Some fiction writers are apt to be magpies with science and pick off the shinier bits for use as metaphors to adorn novels that otherwise have little to say explicitly about the subject. And scientists’ activities around communicating their work usually assumes that the science itself will remain unchanged.

But yesterday’s event with Ben Marcus and Charles Fernyhough turned this assumption on its head to consider the influence of fiction on science. In his latest novel ‘The Flame Alphabet’ Ben Marcus makes concrete the power of language to hurt us; children’s language has become toxic to adults who struggle to find an antidote. It’s a metaphor for the inevitable separation between parents and their children, as well as the gap between speech and thought. Charles Fernyhough is an academic psychologist and author who has written both non-fiction as well as fiction. His most recent book ‘Pieces of Light’ is an exploration of the science of memory and his forthcoming novel ‘A Box of Birds’ tests a neuroscientist’s view that her sense of self is only an illusion.

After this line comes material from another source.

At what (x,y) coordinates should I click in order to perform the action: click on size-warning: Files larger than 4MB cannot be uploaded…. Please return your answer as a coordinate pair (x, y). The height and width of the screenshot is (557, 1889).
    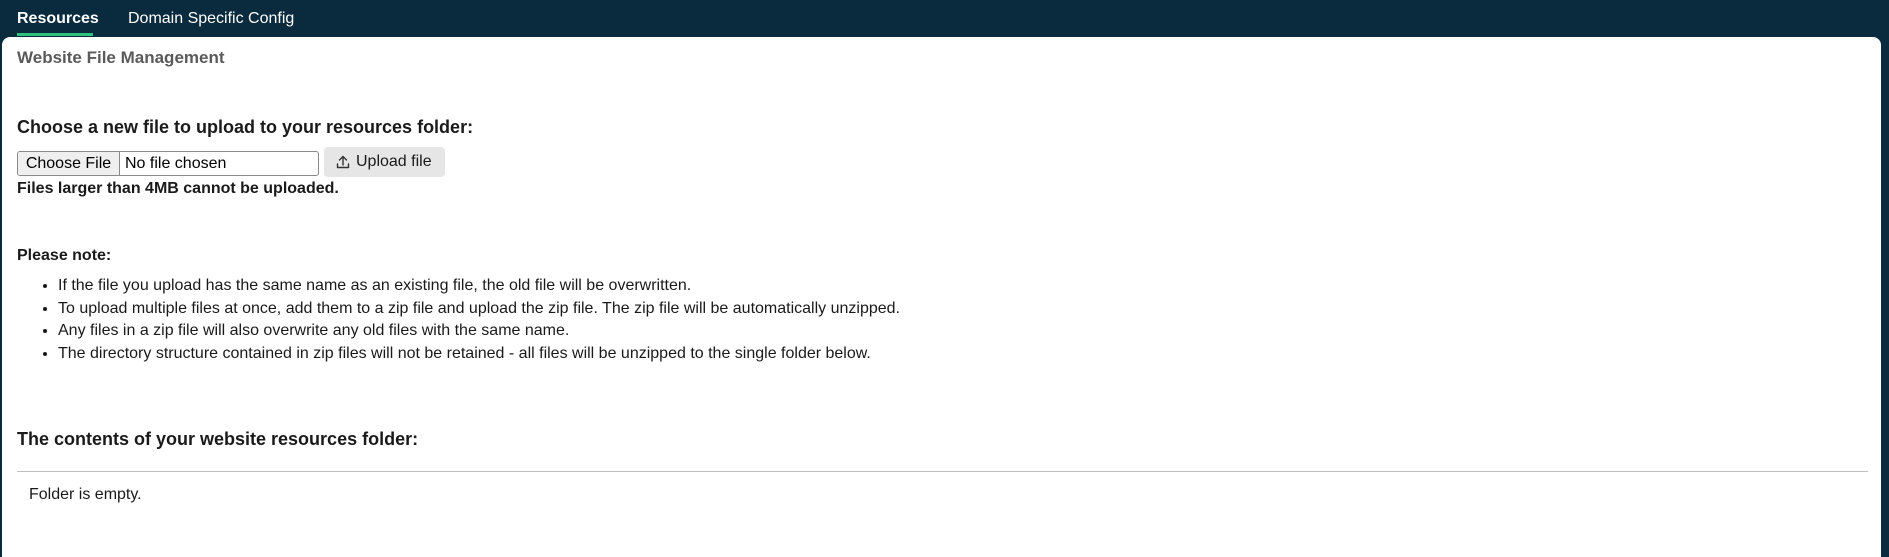
    Looking at the image, I should click on (178, 188).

Both speakers talked about the capacity of fiction to put science under the microscope – Charles Fernyhough stated that if neuroscience’s recent theories of how we think and remember aren’t convincing in fictional settings then it should be neuroscience that is found wanting. Ben Marcus views fiction as a way of telling the truth about the world.  This shouldn’t be particularly startling, after all science relies on thought experiments such as Schrodinger’s Cat – experiments which are undoable in the real world and yet which tell us something about how that world operates. Fiction can be seen as a thought experiment – one where the author sets up the initial conditions and the reader creates the outcome. We all do science, every day, when we interact with the world and try and make sense of it. And scientists are influenced by apparently non-scientific thoughts and ideas. See ‘What Scientists Read’ for a neat little experiment about literary influences on science.